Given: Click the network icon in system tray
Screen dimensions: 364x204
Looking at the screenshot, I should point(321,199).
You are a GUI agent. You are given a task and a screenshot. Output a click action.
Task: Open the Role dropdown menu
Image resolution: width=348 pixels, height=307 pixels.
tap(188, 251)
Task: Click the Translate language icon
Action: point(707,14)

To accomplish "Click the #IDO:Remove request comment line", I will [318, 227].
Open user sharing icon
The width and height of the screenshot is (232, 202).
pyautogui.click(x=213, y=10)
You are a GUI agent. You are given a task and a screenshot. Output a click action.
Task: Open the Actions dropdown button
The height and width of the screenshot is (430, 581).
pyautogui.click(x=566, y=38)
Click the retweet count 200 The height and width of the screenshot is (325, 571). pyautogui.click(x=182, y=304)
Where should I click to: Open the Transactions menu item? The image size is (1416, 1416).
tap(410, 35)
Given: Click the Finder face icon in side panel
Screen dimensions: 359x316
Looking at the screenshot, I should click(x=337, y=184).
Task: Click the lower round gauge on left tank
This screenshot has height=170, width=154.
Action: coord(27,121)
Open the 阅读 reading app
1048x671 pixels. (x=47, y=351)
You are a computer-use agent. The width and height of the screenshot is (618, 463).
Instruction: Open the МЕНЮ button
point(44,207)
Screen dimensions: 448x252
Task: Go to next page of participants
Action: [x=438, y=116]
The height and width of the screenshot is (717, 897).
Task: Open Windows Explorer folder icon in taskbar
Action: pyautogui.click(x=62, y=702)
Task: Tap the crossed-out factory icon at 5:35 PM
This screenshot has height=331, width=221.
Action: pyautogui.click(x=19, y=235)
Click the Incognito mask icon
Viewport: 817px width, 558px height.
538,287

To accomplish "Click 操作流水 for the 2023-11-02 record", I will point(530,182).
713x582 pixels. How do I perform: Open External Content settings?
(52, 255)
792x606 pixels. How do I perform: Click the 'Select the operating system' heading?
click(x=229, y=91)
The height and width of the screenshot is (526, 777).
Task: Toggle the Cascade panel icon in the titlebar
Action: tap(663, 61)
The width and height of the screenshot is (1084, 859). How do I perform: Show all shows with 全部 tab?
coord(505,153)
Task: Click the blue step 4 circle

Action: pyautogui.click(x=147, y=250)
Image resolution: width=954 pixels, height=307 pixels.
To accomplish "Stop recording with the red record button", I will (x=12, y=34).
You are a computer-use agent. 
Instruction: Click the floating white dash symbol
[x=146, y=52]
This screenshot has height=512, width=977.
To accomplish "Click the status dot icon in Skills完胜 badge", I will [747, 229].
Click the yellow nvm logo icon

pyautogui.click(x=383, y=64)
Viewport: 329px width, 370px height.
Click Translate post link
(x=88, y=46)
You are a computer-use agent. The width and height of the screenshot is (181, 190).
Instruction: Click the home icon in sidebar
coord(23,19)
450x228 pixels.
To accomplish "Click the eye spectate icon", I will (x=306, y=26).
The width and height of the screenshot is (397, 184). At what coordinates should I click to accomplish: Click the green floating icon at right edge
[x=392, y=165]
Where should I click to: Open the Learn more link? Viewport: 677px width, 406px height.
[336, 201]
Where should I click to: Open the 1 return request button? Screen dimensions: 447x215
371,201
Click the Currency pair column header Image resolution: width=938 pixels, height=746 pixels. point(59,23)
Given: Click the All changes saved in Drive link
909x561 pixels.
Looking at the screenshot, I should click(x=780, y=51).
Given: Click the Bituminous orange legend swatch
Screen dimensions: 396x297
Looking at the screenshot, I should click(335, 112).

Work item: A single number is required: the count of lines in the entries that include the word "dropdown".

Response area: 2